The Madrigals are the top vocal ensemble at Hastings High School. They are an auditioned group of 16-20 singers that meet every-other day for class. This ensemble has performed at NMEA two times previously under director Charles Dewall, and has consistently received superior ratings by adjudicators at various festivals. This 18-member ensemble is composed of sophomores, juniors and seniors, and sings a variety of literature ranging from the Renaissance to contemporary choral and pop music.

Christian, originally from Omaha, Nebraska, is the vocal music director at Hastings High School and a graduate of Wichita State University. As a seasoned performer, he has been seen in productions both locally and around the world, playing theaters from Broadway to London, and from Las Vegas to Times Square. Christian has produced work for Disney, NBC, Hallmark, the Atlantis resort in the Bahamas, and has designed and consulted with multiple Broadway shows, most recently being the national tour of Disney’s Aladdin. While he cherishes his creative accomplishments, Christian is thrilled to have found a calling in education to prepare the next generation of performers. He believes that all students have big dreams worth pursuing, regardless of their background, and hopes that his students will recognize their potential to challenge the status quo.


UNL Varsity Chorus
Directed by Peter Eklund
11:00 am, StP

Varsity Chorus, UNL’s second formed music ensemble, the longest continually-performing ensemble in the state, is dedicated to the service of the University, the state, its membership, and their rich historic inclusive/diverse art. They recently performed two complete concerts to very high acclaim of music by women writing specifically for tenors/basses. Membership is open to any tenor/bass enrolled at UNL. From athletes to valedictorians, leaders in student government, clubs/fraternities/activities, the membership of this busy ensemble brings with them a wide diversity in backgrounds and interests while maintaining high GPAs. Rehearsals are held for 150 minutes per week. The chorus combined with other UNL choirs to perform Brahms’s Requiem, Mozart’s Requiem, Beethoven’s 9th, Verdi’s Requiem, Liszt’s Christus, Walton’s Belshazzar’s Feast, Mendelssohn’s Elijah, and other masterworks. The choir owns a rich list of distinguished alumni that have gone on to lead choirs and music departments at major universities and schools across the country.
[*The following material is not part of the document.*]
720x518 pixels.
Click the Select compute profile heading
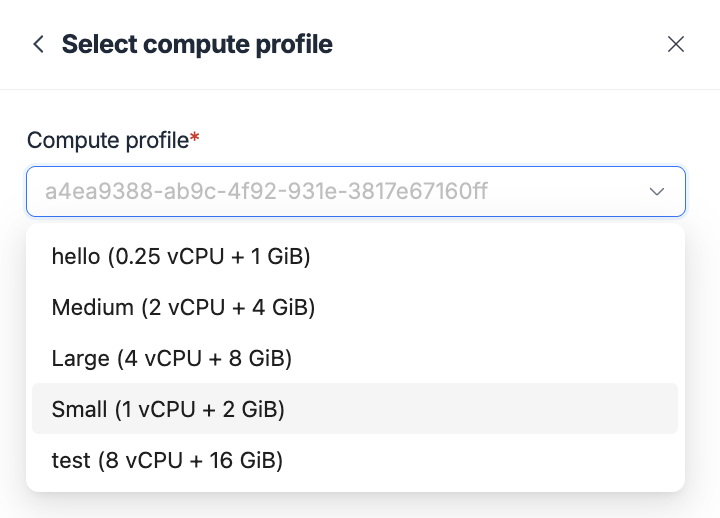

Pete Eklund is the President-Elect of the UNL Faculty, national finalist for the NFHS Outstanding Music Educator, one of the elite national quarterfinalists for the first-ever GRAMMY® NATIONAL MUSIC TEACHER OF THE YEAR (30,000 nominees), the Hixon-Lied Professor and Director of Choral Activities, where he annually conducts ensembles in Europe and America. His concertizing/clinician schedule includes professional, orchestral, collegiate, liturgical, festival, and youth ensembles. He’s conducted frequently in Carnegie Hall, Mozart’s Salzburg Cathedral, Paris's Notre Dame Venice’s St. Mark's, Oxford’s Christ Church, Washington DC's Kennedy Center and National Cathedral, London’s St. Paul's, Vienna’s St. Stephen's, and other prestigious cathedrals in Prague, Strasbourg, Milan, Barcelona, Rouen, Beauvais, Monaco, Normandy, Chartres, Cambridge, Munich, Nürnberg, Reins, Verona, Coventry, and Canterbury.Eklund studied with International Mahler Medal-winner James Dixon, ACDA past-president (and UNL alum) William Hatcher, and scholar Don Moses. His music is published by Hal Leonard, CollaVoce, Hope, Concordia, MusicSpoke, and Santa Barbara.